Top of MATERIAL FOR THIS EXERCISE
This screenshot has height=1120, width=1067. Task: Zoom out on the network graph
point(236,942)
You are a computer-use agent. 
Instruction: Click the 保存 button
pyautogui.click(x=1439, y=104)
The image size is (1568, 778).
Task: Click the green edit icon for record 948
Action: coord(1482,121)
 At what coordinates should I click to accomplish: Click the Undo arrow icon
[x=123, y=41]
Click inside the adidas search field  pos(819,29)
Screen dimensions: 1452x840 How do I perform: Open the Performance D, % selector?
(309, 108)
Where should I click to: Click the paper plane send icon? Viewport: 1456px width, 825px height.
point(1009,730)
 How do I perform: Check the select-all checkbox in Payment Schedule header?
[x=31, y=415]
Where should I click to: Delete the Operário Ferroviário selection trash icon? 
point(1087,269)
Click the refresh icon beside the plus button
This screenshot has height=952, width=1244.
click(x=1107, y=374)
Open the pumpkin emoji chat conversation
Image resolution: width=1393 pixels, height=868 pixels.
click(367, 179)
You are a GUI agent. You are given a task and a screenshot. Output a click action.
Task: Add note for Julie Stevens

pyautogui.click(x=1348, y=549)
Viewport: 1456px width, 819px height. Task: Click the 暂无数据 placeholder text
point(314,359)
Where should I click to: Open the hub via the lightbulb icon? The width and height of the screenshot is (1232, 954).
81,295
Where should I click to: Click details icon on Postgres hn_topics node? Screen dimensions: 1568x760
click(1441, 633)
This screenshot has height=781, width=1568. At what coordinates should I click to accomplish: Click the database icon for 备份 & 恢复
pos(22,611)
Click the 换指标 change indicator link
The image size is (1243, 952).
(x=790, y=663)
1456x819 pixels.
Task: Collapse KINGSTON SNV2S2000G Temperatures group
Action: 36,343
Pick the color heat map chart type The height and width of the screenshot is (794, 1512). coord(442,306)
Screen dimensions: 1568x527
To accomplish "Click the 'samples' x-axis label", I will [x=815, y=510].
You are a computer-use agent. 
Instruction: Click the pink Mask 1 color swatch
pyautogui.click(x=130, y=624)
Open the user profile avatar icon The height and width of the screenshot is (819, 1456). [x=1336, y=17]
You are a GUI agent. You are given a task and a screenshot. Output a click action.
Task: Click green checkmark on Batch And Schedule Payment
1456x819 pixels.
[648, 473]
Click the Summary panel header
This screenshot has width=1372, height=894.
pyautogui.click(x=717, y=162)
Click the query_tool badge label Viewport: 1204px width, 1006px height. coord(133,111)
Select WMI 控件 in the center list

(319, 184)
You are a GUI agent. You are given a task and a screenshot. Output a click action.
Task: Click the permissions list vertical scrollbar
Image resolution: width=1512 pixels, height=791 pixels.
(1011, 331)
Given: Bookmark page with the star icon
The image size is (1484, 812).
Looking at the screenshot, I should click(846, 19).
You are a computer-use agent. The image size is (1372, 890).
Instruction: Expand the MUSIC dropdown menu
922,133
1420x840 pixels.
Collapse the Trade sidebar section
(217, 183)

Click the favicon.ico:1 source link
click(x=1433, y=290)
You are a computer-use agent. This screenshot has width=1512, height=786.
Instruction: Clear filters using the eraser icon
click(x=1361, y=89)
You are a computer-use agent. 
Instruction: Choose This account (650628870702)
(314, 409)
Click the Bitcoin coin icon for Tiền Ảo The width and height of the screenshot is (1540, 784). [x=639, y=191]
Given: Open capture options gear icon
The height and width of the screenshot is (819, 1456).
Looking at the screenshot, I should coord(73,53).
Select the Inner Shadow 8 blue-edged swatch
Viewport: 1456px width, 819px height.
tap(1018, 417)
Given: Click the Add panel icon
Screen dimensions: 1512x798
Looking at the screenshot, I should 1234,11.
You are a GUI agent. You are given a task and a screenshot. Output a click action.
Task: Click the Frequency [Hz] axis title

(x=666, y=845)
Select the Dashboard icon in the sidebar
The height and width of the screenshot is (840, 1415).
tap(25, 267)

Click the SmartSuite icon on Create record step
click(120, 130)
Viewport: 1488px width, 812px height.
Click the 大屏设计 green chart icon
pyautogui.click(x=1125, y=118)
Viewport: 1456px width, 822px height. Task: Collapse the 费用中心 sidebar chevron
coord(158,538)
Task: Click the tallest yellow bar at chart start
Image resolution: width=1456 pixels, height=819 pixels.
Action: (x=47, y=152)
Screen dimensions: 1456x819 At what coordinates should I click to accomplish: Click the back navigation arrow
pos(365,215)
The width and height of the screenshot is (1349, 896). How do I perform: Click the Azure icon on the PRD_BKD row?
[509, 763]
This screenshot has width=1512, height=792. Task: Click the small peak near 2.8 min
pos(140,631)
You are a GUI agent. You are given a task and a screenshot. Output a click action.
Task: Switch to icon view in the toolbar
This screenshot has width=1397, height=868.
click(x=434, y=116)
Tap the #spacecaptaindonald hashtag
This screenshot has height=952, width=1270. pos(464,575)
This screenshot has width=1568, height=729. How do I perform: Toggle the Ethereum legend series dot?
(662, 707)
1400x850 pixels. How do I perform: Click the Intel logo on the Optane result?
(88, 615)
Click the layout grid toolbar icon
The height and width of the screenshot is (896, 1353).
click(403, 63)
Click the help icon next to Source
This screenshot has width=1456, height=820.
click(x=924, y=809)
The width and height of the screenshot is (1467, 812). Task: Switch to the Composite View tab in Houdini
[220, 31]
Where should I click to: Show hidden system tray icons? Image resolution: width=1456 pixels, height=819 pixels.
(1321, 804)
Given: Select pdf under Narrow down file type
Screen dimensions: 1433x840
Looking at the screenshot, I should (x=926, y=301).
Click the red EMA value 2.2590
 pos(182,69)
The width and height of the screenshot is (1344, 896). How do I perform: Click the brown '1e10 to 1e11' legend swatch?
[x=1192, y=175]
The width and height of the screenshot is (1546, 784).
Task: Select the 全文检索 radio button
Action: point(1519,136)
Bottom of MATERIAL FOR THIS EXERCISE
YOUR ASSIGNMENT
Restate the entries above, keeping every word intact.

EXERCISE ANSWER
This screenshot has height=1120, width=1067. Task: Zoom out on the network graph
point(236,942)
You are a computer-use agent. 
Instruction: Click the 保存 button
pyautogui.click(x=1439, y=104)
The image size is (1568, 778).
Task: Click the green edit icon for record 948
Action: coord(1482,121)
 At what coordinates should I click to accomplish: Click the Undo arrow icon
[x=123, y=41]
Click inside the adidas search field  pos(819,29)
Screen dimensions: 1452x840 How do I perform: Open the Performance D, % selector?
(309, 108)
Where should I click to: Click the paper plane send icon? Viewport: 1456px width, 825px height.
point(1009,730)
 How do I perform: Check the select-all checkbox in Payment Schedule header?
[x=31, y=415]
Where should I click to: Delete the Operário Ferroviário selection trash icon? 
point(1087,269)
Click the refresh icon beside the plus button
This screenshot has height=952, width=1244.
click(x=1107, y=374)
Open the pumpkin emoji chat conversation
Image resolution: width=1393 pixels, height=868 pixels.
click(367, 179)
You are a GUI agent. You are given a task and a screenshot. Output a click action.
Task: Add note for Julie Stevens

pyautogui.click(x=1348, y=549)
Viewport: 1456px width, 819px height. Task: Click the 暂无数据 placeholder text
point(314,359)
Where should I click to: Open the hub via the lightbulb icon? The width and height of the screenshot is (1232, 954).
81,295
Where should I click to: Click details icon on Postgres hn_topics node? Screen dimensions: 1568x760
click(1441, 633)
This screenshot has height=781, width=1568. At what coordinates should I click to accomplish: Click the database icon for 备份 & 恢复
pos(22,611)
Click the 换指标 change indicator link
The image size is (1243, 952).
(x=790, y=663)
1456x819 pixels.
Task: Collapse KINGSTON SNV2S2000G Temperatures group
Action: 36,343
Pick the color heat map chart type The height and width of the screenshot is (794, 1512). coord(442,306)
Screen dimensions: 1568x527
To accomplish "Click the 'samples' x-axis label", I will [x=815, y=510].
You are a computer-use agent. 
Instruction: Click the pink Mask 1 color swatch
pyautogui.click(x=130, y=624)
Open the user profile avatar icon The height and width of the screenshot is (819, 1456). [x=1336, y=17]
You are a GUI agent. You are given a task and a screenshot. Output a click action.
Task: Click green checkmark on Batch And Schedule Payment
1456x819 pixels.
[648, 473]
Click the Summary panel header
This screenshot has width=1372, height=894.
pyautogui.click(x=717, y=162)
Click the query_tool badge label Viewport: 1204px width, 1006px height. coord(133,111)
Select WMI 控件 in the center list

(319, 184)
You are a GUI agent. You are given a task and a screenshot. Output a click action.
Task: Click the permissions list vertical scrollbar
Image resolution: width=1512 pixels, height=791 pixels.
(1011, 331)
Given: Bookmark page with the star icon
The image size is (1484, 812).
Looking at the screenshot, I should click(846, 19).
You are a computer-use agent. The image size is (1372, 890).
Instruction: Expand the MUSIC dropdown menu
922,133
1420x840 pixels.
Collapse the Trade sidebar section
(217, 183)

Click the favicon.ico:1 source link
click(x=1433, y=290)
You are a computer-use agent. This screenshot has width=1512, height=786.
Instruction: Clear filters using the eraser icon
click(x=1361, y=89)
You are a computer-use agent. 
Instruction: Choose This account (650628870702)
(314, 409)
Click the Bitcoin coin icon for Tiền Ảo The width and height of the screenshot is (1540, 784). [x=639, y=191]
Given: Open capture options gear icon
The height and width of the screenshot is (819, 1456).
Looking at the screenshot, I should coord(73,53).
Select the Inner Shadow 8 blue-edged swatch
Viewport: 1456px width, 819px height.
tap(1018, 417)
Given: Click the Add panel icon
Screen dimensions: 1512x798
Looking at the screenshot, I should 1234,11.
You are a GUI agent. You are given a task and a screenshot. Output a click action.
Task: Click the Frequency [Hz] axis title

(x=666, y=845)
Select the Dashboard icon in the sidebar
The height and width of the screenshot is (840, 1415).
tap(25, 267)

Click the SmartSuite icon on Create record step
click(120, 130)
Viewport: 1488px width, 812px height.
Click the 大屏设计 green chart icon
pyautogui.click(x=1125, y=118)
Viewport: 1456px width, 822px height. Task: Collapse the 费用中心 sidebar chevron
coord(158,538)
Task: Click the tallest yellow bar at chart start
Image resolution: width=1456 pixels, height=819 pixels.
Action: (x=47, y=152)
Screen dimensions: 1456x819 At what coordinates should I click to accomplish: Click the back navigation arrow
pos(365,215)
The width and height of the screenshot is (1349, 896). How do I perform: Click the Azure icon on the PRD_BKD row?
[509, 763]
This screenshot has width=1512, height=792. Task: Click the small peak near 2.8 min
pos(140,631)
You are a GUI agent. You are given a task and a screenshot. Output a click action.
Task: Switch to icon view in the toolbar
This screenshot has width=1397, height=868.
click(x=434, y=116)
Tap the #spacecaptaindonald hashtag
This screenshot has height=952, width=1270. pos(464,575)
This screenshot has width=1568, height=729. How do I perform: Toggle the Ethereum legend series dot?
(662, 707)
1400x850 pixels. How do I perform: Click the Intel logo on the Optane result?
(88, 615)
Click the layout grid toolbar icon
The height and width of the screenshot is (896, 1353).
click(403, 63)
Click the help icon next to Source
This screenshot has width=1456, height=820.
click(x=924, y=809)
The width and height of the screenshot is (1467, 812). Task: Switch to the Composite View tab in Houdini
[220, 31]
Where should I click to: Show hidden system tray icons? Image resolution: width=1456 pixels, height=819 pixels.
(1321, 804)
Given: Select pdf under Narrow down file type
Screen dimensions: 1433x840
Looking at the screenshot, I should (x=926, y=301).
Click the red EMA value 2.2590
 pos(182,69)
The width and height of the screenshot is (1344, 896). How do I perform: Click the brown '1e10 to 1e11' legend swatch?
[x=1192, y=175]
The width and height of the screenshot is (1546, 784).
Task: Select the 全文检索 radio button
Action: point(1519,136)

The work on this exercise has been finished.